• Stored items from a collection

____

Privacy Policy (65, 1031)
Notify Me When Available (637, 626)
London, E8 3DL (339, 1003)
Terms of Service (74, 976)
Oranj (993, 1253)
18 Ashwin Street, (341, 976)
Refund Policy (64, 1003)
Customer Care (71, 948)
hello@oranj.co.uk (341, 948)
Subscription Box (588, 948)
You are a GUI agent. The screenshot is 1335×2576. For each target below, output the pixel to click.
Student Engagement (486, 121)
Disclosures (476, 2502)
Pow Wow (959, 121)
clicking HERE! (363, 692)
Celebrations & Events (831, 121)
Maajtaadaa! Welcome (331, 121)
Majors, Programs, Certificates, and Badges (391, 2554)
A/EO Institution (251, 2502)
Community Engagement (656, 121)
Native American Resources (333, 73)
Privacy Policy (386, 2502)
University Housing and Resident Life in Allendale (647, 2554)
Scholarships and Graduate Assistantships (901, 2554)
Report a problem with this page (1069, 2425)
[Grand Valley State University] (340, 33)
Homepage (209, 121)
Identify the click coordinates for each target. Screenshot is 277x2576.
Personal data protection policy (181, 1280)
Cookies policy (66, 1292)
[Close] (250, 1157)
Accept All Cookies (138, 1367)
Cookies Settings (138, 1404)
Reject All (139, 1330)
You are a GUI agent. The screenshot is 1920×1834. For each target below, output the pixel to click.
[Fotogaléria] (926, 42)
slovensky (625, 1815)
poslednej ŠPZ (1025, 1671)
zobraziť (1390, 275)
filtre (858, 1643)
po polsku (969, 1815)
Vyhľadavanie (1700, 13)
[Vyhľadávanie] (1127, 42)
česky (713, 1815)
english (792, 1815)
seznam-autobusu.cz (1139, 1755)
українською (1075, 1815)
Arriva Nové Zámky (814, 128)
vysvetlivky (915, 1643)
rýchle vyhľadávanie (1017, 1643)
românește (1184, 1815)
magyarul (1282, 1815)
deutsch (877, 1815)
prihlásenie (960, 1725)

____

• Work task
When the line with "Student Engagement (486, 121)" is reached in the data above, start copying there, and copy each line exactly until the line with "Native American Resources (333, 73)" has been copied; copy nothing else.

• Worked solution
Student Engagement (486, 121)
Disclosures (476, 2502)
Pow Wow (959, 121)
clicking HERE! (363, 692)
Celebrations & Events (831, 121)
Maajtaadaa! Welcome (331, 121)
Majors, Programs, Certificates, and Badges (391, 2554)
A/EO Institution (251, 2502)
Community Engagement (656, 121)
Native American Resources (333, 73)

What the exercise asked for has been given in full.